Macedonian salmon-apple salad with egg sauce
- 2 Yellow turnip
- 4 Carrot
- 3 handles Green beans
- 2 Potato type Belle de Fontenay or Charlotte or Roseval
- 1 Cooked beetroot
- 150 g Smoked salmon or smoked trout
- 1 Apple granny smith
- 2 Egg
- 2 Cell
- 1 New onion, finely chopped
- 1/2 Garlic clove, finely chopped
- 1 Lemon (juice)
- 1 C. soup Egg yolk
- 10 cl Strong mustard or horseradish
- 1 small bouquet Colza oil
- Chopped dill
- Flower of salt
- Pepper 5 berries from the mill
- Peel the potatoes, turnips and carrots, then cut into equal sized dice. Also cut the green beans into cubes. Cook them together in salted boiling water or steam. They must be tender but remain slightly crisp.

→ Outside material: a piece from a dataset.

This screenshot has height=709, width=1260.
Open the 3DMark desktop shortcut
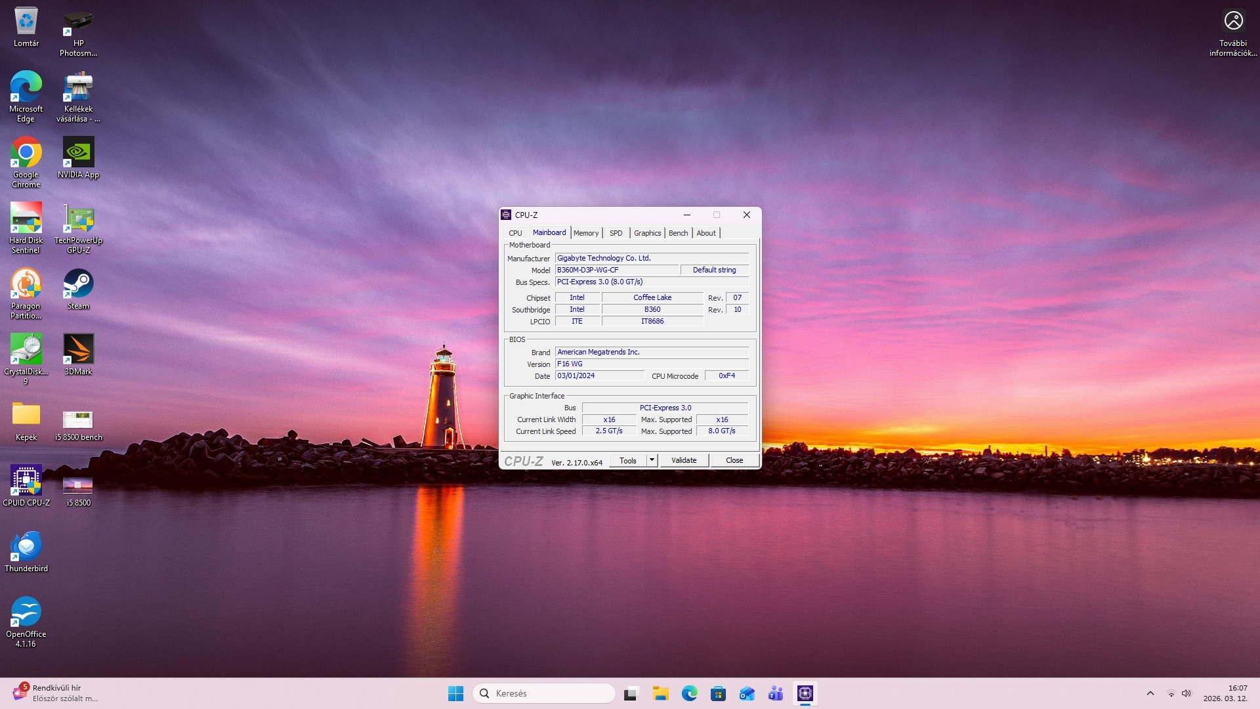[78, 349]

- Cook 2 eggs in boiling water for 10 minutes. Shred them, cut them in 2 and separate the whites from the yolks. Chop the yolks, keep half for the sauce and the other half for the mimosa eggs.
- The sauce: Mix the egg yolk with 1 chopped yolks and whip briskly. Salt lightly, pour lemon juice and mix and add mustard. Still stirring, pour the oil in a net until you get a creamy texture. Pepper to taste and gently add chopped onions, dill and garlic.
- Fill the hard-boiled eggs with a little sauce, sprinkle with the chopped yellow and reserve them in the fridge with the remaining sauce.
- Cut the beet into sticks and cut the apple into thin slices. Divide them on the plates with the diced cooked vegetables and the smoked salmon. Serve with mimosa eggs and sauce.